[Lines of data]
________

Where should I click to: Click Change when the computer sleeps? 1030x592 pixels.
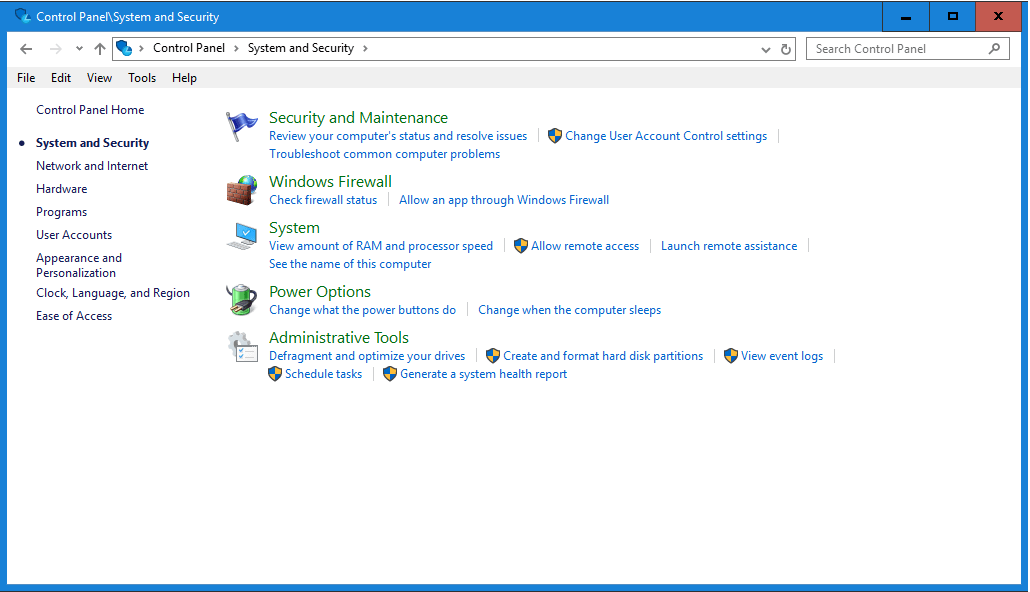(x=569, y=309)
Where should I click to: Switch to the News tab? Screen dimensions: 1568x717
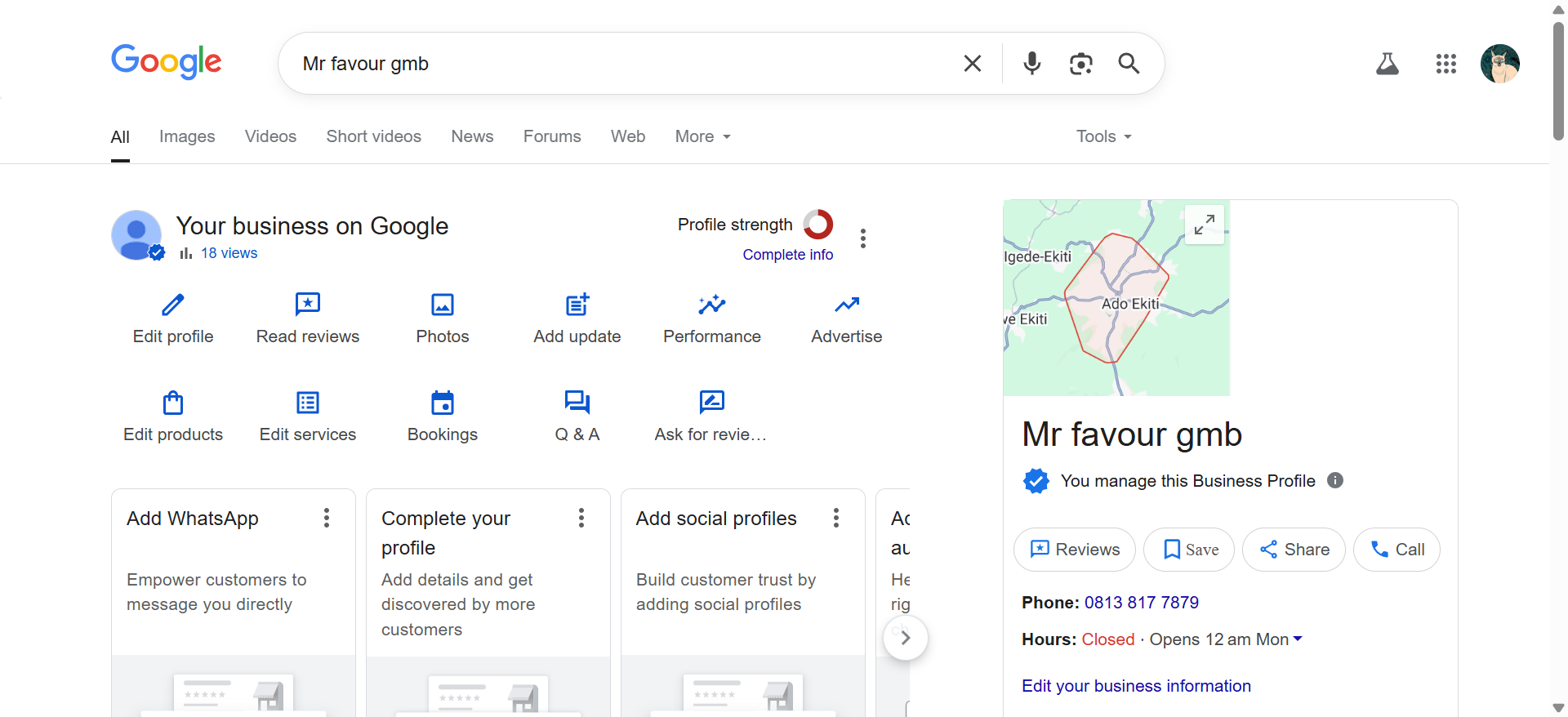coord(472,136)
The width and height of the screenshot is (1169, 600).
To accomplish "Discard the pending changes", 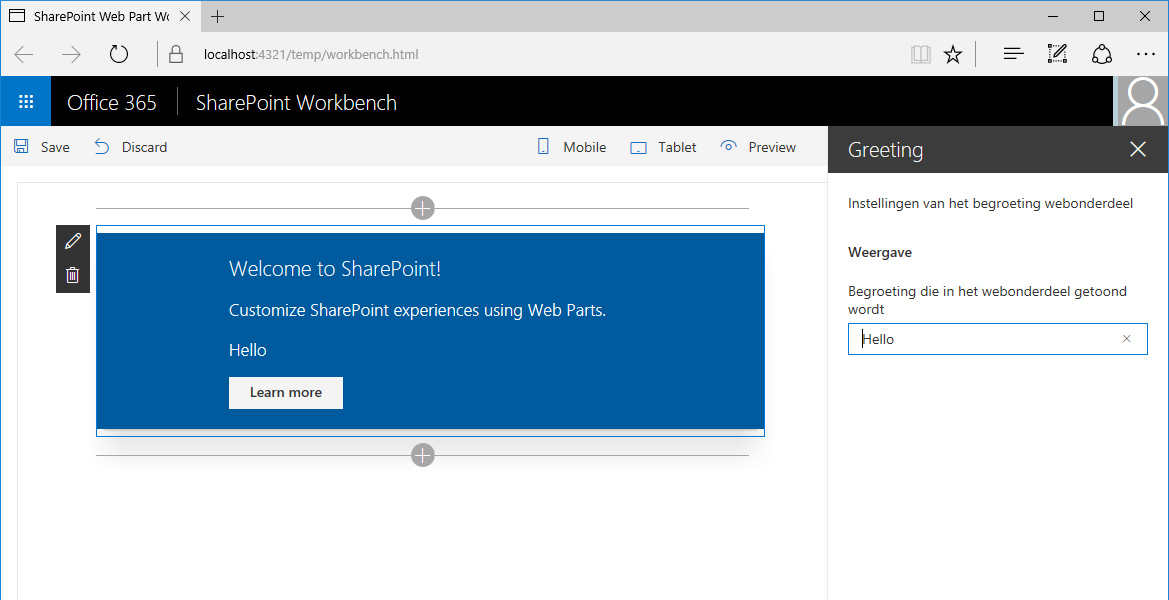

________

**Problem to work on:**
Repeat every line of the material above word for word, leaving out the pictures.

**Result of the exercise:**
Where should I click to: Click Change when the computer sleeps? 1030x592 pixels.
(x=569, y=309)
Where should I click to: Switch to the News tab? Screen dimensions: 1568x717
coord(472,136)
The width and height of the screenshot is (1169, 600).
To accomplish "Discard the pending changes", 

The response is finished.